There is a raw, unfinished quality to his last portraits, the works of the 1960s in which the struggle to depict the real continues to the end, but in a new way. They are all BIG pictures, and the palette has narrowed to grey with only occasional browns. He met ‘Caroline’, a denizen of the Paris underworld and was bewitched by her. Giacometti ended up painting over thirty portraits of her, of which six are gathered in this room.

Placed side by side like this, you can see the obsessiveness of the pursuit of the fleeting reality of a person, their appearance, their presence – and the haste with which the faces are frenetically gone over and over again in black and grey paint, the eyes emerging as owlish goggles, stricken in a frozen body, staring out from the unfinished surface.

Though she was petite in ‘real life’, ‘Caroline’s’ many faces emerge in these works as hieratic, daunting, as primitive and profound as ancient Egyptian or African art works. The rest of the body is shaded in with repeated black and grey lines and then the energy dissipates away to a generally washed-out grey background which hasn’t even the energy to crawl to the edge of the canvas.
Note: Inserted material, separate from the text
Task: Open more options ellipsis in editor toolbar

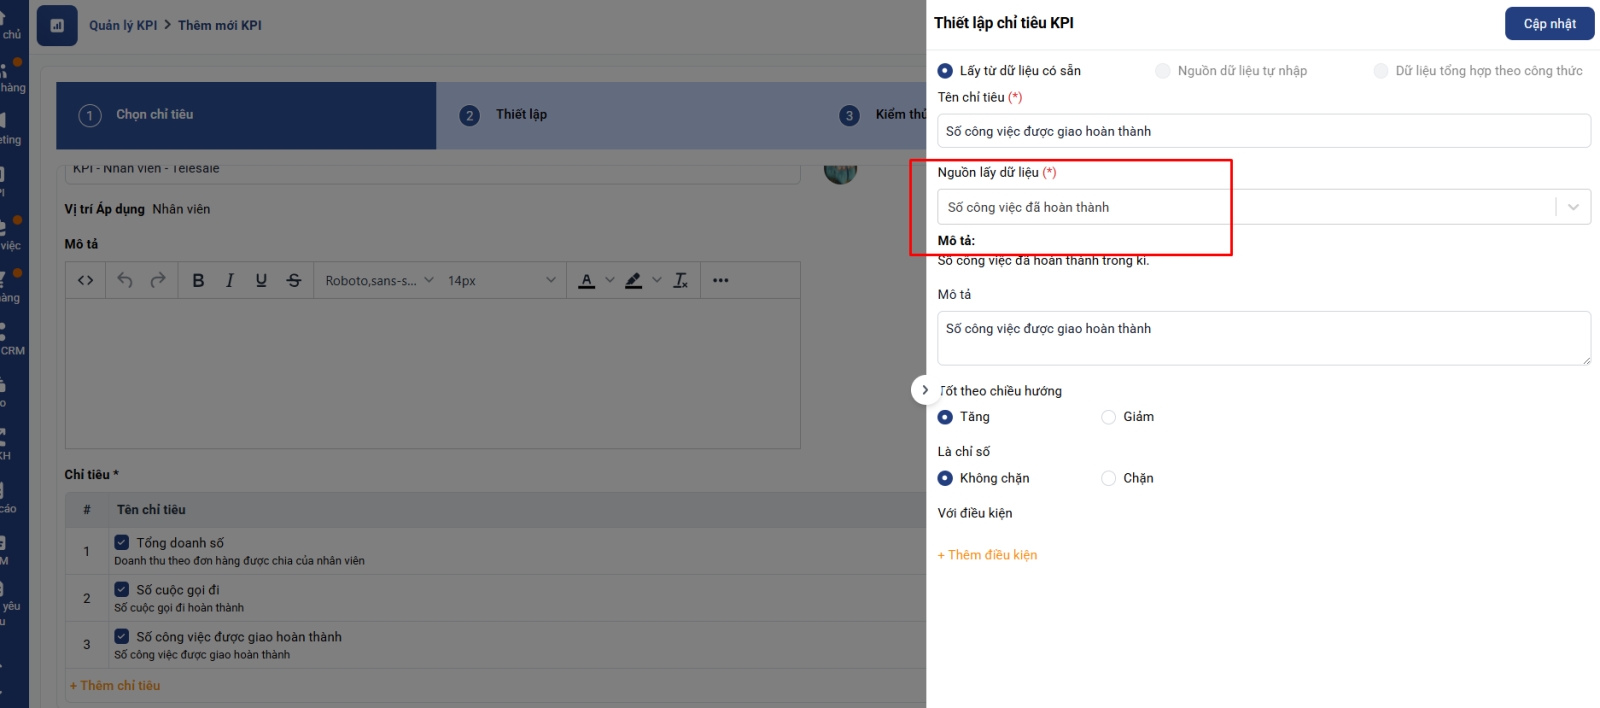Action: click(721, 281)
In the documentary we hear him say the attempt to ‘capture’ a human presence on canvas is ‘impossible not only for me, but for everyone and forever.’ This reminded me of T.S. Eliot’s famous words from his 1940 poem, ‘East Coker’:

And so each venture
Is a new beginning, a raid on the inarticulate,
With shabby equipment always deteriorating
In the general mess of imprecision of feeling,
Undisciplined squads of emotion. And what there is to conquer
By strength and submission, has already been discovered
Once or twice, or several times, by men whom one cannot hope
To emulate – but there is no competition –
There is only the fight to recover what has been lost
And found and lost again and again: and now, under conditions
That seem unpropitious.

Obviously Eliot is talking about the effort to write, but the general sentiment seems appropriate for Giacometti’s lifelong battle to capture the living presence of the human subject in the cold medium of cast metal or the flat surface of a canvas, a battle this exhibition brilliantly describes and explains.